Seanad debates

Wednesday, 5 October 2011

10:30 am

Photo of Sean BarrettSean Barrett (Independent)

Arising from the report today from the Royal Irish Academy on the lack of foreign languages here - apparently, apart from Scotland we are the most single language country in the world - and our failure to join the European Union linguistically when committing to it in 1973, will the Leader take up this issue with the Minister for Education and Skills? I gather that the proposals to have language teaching at first and second level were victims of the recession in the 1920s and 1930s and were, probably, displaced by the emphasis on Irish as a written rather than a spoken language, which took up so much of the curriculum.
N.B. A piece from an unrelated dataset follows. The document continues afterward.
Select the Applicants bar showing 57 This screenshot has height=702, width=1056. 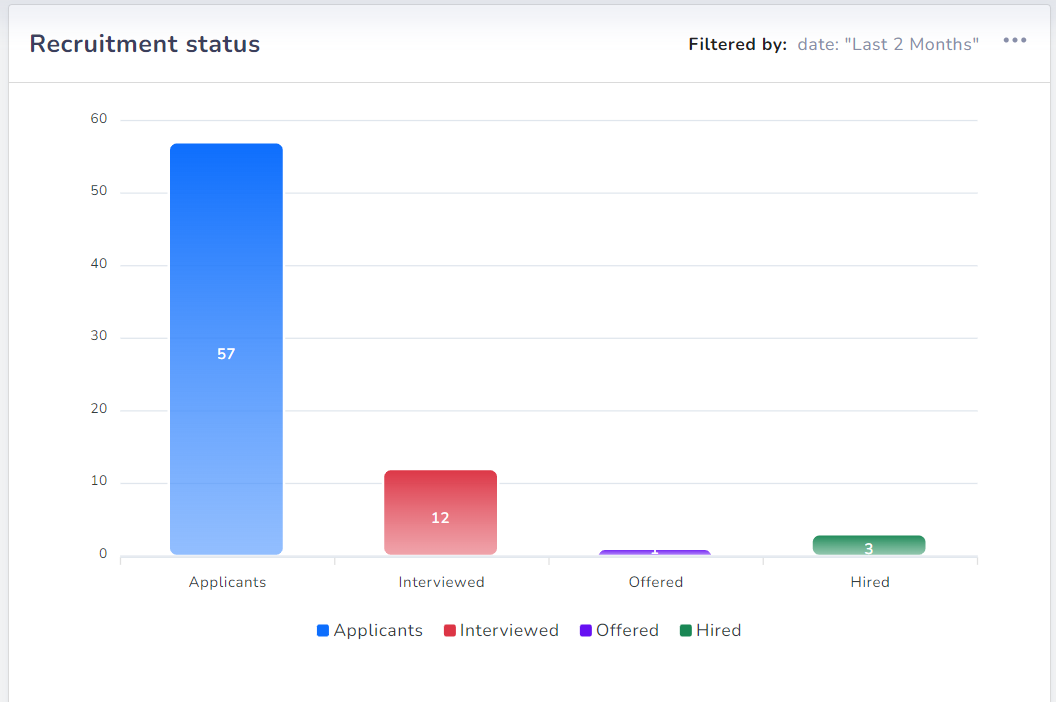click(x=226, y=350)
In recent times, languages have been displaced by the excessive emphasis on science and engineering, the growth of managerialism in Irish education, the downgrading of arts faculties and the closure of many language departments, some of which had been forcibly amalgamated. It is important that the Minister discusses the crisis in foreign languages in Irish education with language teachers, not with the quangos, the university heads or bodies with the word strategy in the title. The request by the academy for a strategy on foreign languages illustrates the problem. Strategy is a Greek word based on the destruction of material in factories or the art or science of conducting a war. The misuse of the word strategy in Irish education on an hourly basis shows we are indeed deficient in our knowledge of languages from other countries. I hope the Minister will consult with those directly involved - an máistir agus an múinteoir - and get into the classrooms where we have a serious problem in respect of languages.